小さな大投手・戸田 懐生(徳島インディゴソックス) NPB基準を超える「勝負の2020」はじまる
徳島先発の戸田 懐生は腕の振りも鋭く147キロを記録
「阿波踊り」……。今年はライブでは見られない徳島のソウルイベントをマウンドで体現するのが徳島インディゴソックス2年目の19歳・戸田 懐生(とだ・なつき)である。171センチの小柄な体をいっぱいに使うダイナミックなフォームから放つストレートは常時140キロを優に超え、最速148キロ。スライダーの切れ味も一級品で、昨シーズンは途中加入にかかわらず17試合19回1/3を投げて失点0、1勝5S。
ポストシーズンでも四国アイランドリーグチャンピオンシップ1回0失点、ルートインBCリーグ覇者・栃木ゴールデンブレーブスとのの日本独立リーググランドチャンピオンシップでは初めての失点と敗戦を経験するも2Sをあげて日本一獲得に大きく貢献。NPBドラフト指名解禁となる2020年は戸田にとって、さらなる飛躍を遂げる一年となるはずだった。しかし……。
新型コロナウイルス感染拡大による度重なる開幕延期。「もう一度体を作り直すことができた。体力面、筋力面をアップさせたり、フォーム固めができる期間」としてもう一度ストレートで押す投球に向けた体づくり、よりよい準備ができたとはいえ、実戦感覚の不足は否めなかった。

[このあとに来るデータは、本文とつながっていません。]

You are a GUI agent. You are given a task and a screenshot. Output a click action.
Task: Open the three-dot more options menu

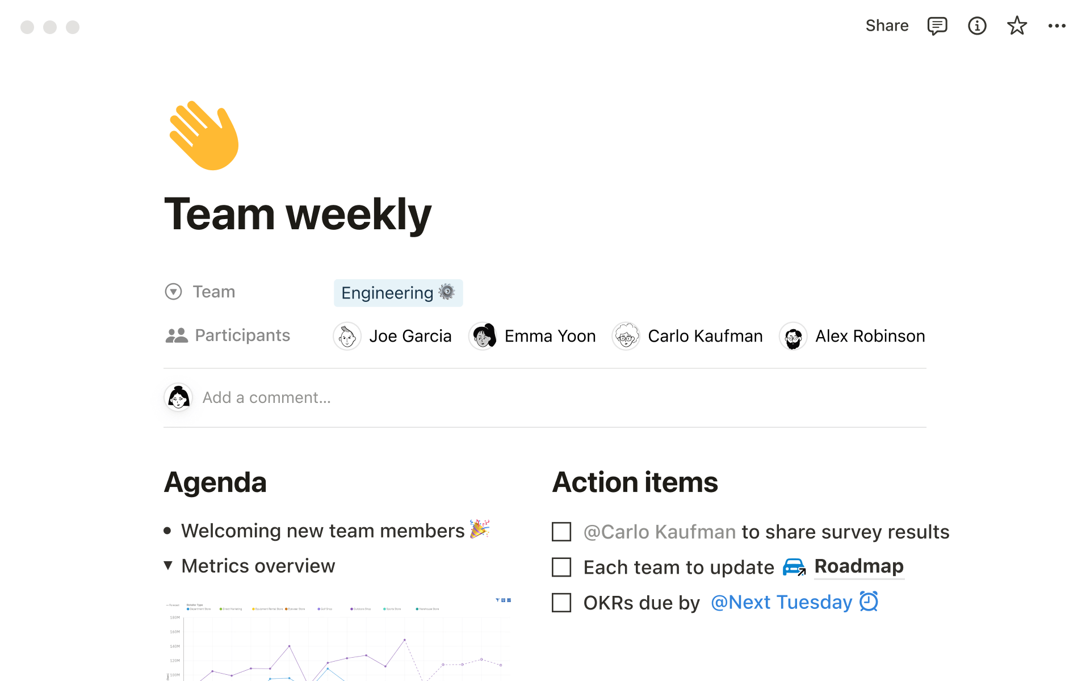1057,26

それでもエースとして当然のように指名された開幕投手の座。そして対戦相手・香川オリーブガイナーズの先発は前年まで阪神タイガースに所属していた歳内 宏明。「100%の力で入ろうと思った」戸田も最速147キロのストレートにスライダーや、チェンジアップを駆使して三者凡退2三振で返した初回から一転。2回・3回は二死無走者から連続失点を喫する。
その課題を明確に指摘したのが吉田 篤史監督である。現役時代はヤマハで都市対抗野球MVP(橋戸賞)を獲得し、千葉ロッテマリーンズ・阪神タイガースでの13年間で中継ぎを中心に292試合に登板し、NPB・ルートインBCリーグ・関西独立リーグでの指導経験を経て今季から、徳島インディゴソックスを率いる知将はこう話す。
「相手が良かったから、(力みが出る方向へ)それに引っ張られた。そこで自分のピッチングしなきゃって振り返ってできるようになれば」。ただ同時に吉田監督は収穫を得た上での次なるテーマも口にした。
「6回裏一死満塁のピンチを切り抜けたことは評価するが、目一杯(力を)使っていたから7回裏からは継投させざるを得なかった。彼が大エースになるにはあのピンチを乗り切って、さらにもう一回ピンチを乗り越えられるようにならないと。一番最初(の試合)なので変えましたけど、続投させて、負けても完投して負ける、そういうふうになれるといい」
超えなければならない壁。指揮官の想いは当然、戸田にも伝わっている。
「失点の場面はインコースが使えなくて外でかわしに行き過ぎた。もっと使えたら楽に行けたと思う。僕と比べて歳内さんは追い込んでからの制球力が高かったので、もうちょっとそこの精度を上げていかないと」
この試合、11奪三振3安打完封勝利で「NPB基準」を戸田に見せつけた歳内。でも、開幕戦で明確な指針を理解できたことはむしろ戸田にとって幸いであろう。「勝負の2020」。目指すものはこれで定まった。歳内を超え、チームの、いや、リーグの“大エース”と呼ばれる存在となり、NPBを夢から現実にし、さらに活躍できる右腕へ。「小さな大投手」戸田の挑戦はこれからも続いていく。